L’OMICIDIO DEL NOMADE
I proseliti dell’odio
e il silenzio sulle vite tolte
Non si è alzata alcuna voce di umana pietà su quel padre di 10 figli, rom e senza precedenti penali, ucciso da Costelli
Non si alza una sola voce di umana pietà su quel padre di 10 figli, rom poverissimo e senza precedenti penali, ucciso da uno dei sette colpi di pistola sparati in una notte di pioggia dall’ex paracadutista Roberto Costelli, 39 anni, a Calcio. «L’ho fatto per mettere paura, per mandare via i nomadi che sporcavano troppo», ha confessato lui, personaggio intriso di passione per le armi, un certo disprezzo per gli immigrati, un culto quasi maniacale del proprio territorio e dell’ambiente. Caso chiuso, per sua stessa ammissione.
Non sembra un uomo fuori dal tempo e dalla realtà, Roberto Costelli. Sempre aggiornato sui fatti di cronaca, erano frequenti, su Facebook, i suoi commenti su due particolari casi, piuttosto noti. «Cosa doveva fare il signor Monella, farsi rubare l’auto da quattro albanesi del c...?» è il suo parere sul caso dell’imprenditore di Arzago che ha sparato ai ladri in fuga sulla sua auto, uccidendone uno, di 19 anni. «Sto’ zingaro di m...» era invece il commento sul romeno ucciso a Caravaggio da un colpo di pistola sparato nel vuoto — questo dice la sentenza di assoluzione — dal commerciante Angelo Cerioli. Nessuno può dire che la mano dell’ex parà è stata armata dalle campagne politiche su quelle delicate vicende. Ma un elemento comune tra questi casi di cronaca c’è, e non dipende dai suoi protagonisti: è il silenzio quasi assoluto dell’opinione pubblica sulle vite tolte, sugli essere umani uccisi, uomini ancor prima che ladri o rom. Come se un suv rubato potesse valere più di una vita, come se il furto di attrezzi agricoli o da giardino meritasse uno sparo che finisce casualmente per uccidere (ma l’assoluzione di Cerioli veniva chiesta a furor di popolo ben prima del processo), come se l’omicidio gratuito di un rom fosse solo l’esito del gesto di un pazzo — che pazzo proprio non è, secondo gli inquirenti. Ma sommare silenzi a silenzi, di caso in caso, può lasciare sempre più spazio al grosso rischio di far apparire normale e ormai praticabile la strada della giustizia fai-da-te, dettata da qualsiasi movente.
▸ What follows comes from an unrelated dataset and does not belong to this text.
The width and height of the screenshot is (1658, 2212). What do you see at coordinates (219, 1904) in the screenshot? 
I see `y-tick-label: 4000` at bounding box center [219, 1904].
A rendersene conto dovrebbero essere, per primi, quelli che a gran voce contestavano le sentenze, confermate in tre gradi di giudizio, a carico di Monella, quelli che non perdono occasione per lanciare battaglie politiche su alcuni casi di cronaca, per poi tacere su altri, i tifosi del «non poteva fare altro, ha fatto bene». Basterebbe una parola, a volte, per ricordare a tutti che una vita tolta dovrebbe essere l’aspetto principale, da valutare, in determinate vicende. Non un dettaglio a margine.